Find \(\dfrac{\partial f}{\partial u},\) \(\dfrac{\partial f}{\partial v},\) \(\dfrac{\partial f}{\partial w},\) \(\dfrac{\partial f}{\partial t}\) for the function \(f(x,y,z)=x^{2}+y^{2}+z^{2},\) where \(x=uvwt\), \(y=e^{u+v+w+t}\), and \(z=u+2v+3w+4t\).

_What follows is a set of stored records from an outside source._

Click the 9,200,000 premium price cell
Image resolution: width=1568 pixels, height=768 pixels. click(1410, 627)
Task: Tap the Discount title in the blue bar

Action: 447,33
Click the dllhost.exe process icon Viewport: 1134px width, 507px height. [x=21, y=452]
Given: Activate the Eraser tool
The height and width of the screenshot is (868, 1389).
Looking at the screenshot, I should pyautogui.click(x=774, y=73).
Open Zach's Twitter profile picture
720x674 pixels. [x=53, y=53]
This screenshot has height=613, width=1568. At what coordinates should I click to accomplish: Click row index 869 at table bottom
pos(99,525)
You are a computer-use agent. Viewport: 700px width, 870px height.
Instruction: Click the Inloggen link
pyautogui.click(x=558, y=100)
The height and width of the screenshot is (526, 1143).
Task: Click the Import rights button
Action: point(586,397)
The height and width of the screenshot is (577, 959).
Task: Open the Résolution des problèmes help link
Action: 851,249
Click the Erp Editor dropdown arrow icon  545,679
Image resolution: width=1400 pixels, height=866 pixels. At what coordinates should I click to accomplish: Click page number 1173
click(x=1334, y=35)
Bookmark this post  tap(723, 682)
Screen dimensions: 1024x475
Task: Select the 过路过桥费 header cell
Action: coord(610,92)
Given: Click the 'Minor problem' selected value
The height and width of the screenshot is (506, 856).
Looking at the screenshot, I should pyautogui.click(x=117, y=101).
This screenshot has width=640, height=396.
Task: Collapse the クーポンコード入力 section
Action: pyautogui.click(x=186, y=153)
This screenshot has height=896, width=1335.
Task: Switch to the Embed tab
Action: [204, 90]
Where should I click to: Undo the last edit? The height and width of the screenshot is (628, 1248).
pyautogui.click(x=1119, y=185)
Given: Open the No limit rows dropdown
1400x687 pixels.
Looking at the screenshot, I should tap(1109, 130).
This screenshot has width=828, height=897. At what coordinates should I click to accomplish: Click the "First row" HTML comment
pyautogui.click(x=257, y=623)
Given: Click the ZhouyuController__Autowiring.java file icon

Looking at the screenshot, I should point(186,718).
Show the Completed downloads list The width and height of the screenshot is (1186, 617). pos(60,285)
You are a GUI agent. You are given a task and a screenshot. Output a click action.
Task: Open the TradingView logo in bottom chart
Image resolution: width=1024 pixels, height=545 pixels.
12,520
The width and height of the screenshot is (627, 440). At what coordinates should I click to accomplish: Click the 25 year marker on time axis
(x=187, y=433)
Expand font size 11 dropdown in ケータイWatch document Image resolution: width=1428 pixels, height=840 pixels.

Solution We use an extension of Chain Rule II. \[ \begin{array}{lllllll} \dfrac{\partial f}{\partial u} &=&\dfrac{\partial f}{\partial x}\dfrac{\partial x}{\partial u}+\dfrac{\partial f}{\partial y}\dfrac{\partial y}{\partial u}+ \dfrac{\partial f}{\partial z}\dfrac{\partial z}{\partial u} & \dfrac{ \partial f}{\partial v}&=&\dfrac{\partial f}{\partial x}\dfrac{\partial x}{ \partial v}+\dfrac{\partial f}{\partial y}\dfrac{\partial y}{\partial v}+\dfrac{ \partial f}{\partial z}\dfrac{\partial z}{\partial v} \nonumber\\ &=&(2x)(vwt)+(2y)(e^{u+v+w+t})+(2z)(1) & &=&(2x)(uwt)+(2y)(e^{u+v+w+t})+(2z)(2) \nonumber \\ &=&2uv^{2}w^{2}t^{2}+2e^{2(u+v+w+t)}+2(u+2v+3w+4t) & &=&2u^{2}vw^{2}t^{2}+2e^{2(u+v+w+t)}+4(u+2v+3w+4t) \nonumber \\[1pc] \dfrac{\partial f}{\partial w} &=&\dfrac{\partial f}{\partial x}\dfrac{\partial x}{\partial w}+\dfrac{\partial f}{\partial y}\dfrac{\partial y}{\partial w}+ \dfrac{\partial f}{\partial z}\dfrac{\partial z}{\partial w} & \dfrac{\partial f}{ \partial t}&=&\dfrac{\partial f}{\partial x}\dfrac{\partial x}{\partial t}+\dfrac{ \partial f}{\partial y}\dfrac{\partial y}{\partial t}+\dfrac{\partial f}{ \partial z}\dfrac{\partial z}{\partial t} \nonumber \\ &=&(2x)(uvt)+(2y)(e^{u+v+w+t})+(2z)(3) & &=&(2x)(uvw)+(2y)(e^{u+v+w+t})+(2z)(4) \nonumber \\ &=&2u^{2}v^{2}wt^{2}+2e^{2(u+v+w+t)}+6(u+2v+3w+4t) & &=&2u^{2}v^{2}w^{2}t+2e^{2(u+v+w+t)}+8(u+2v+3w+4t) \end{array} \]

Again, notice that the partial derivatives of \(f\) in Example 5 are expressed in terms of \(u, v, w\), and \(t\) alone.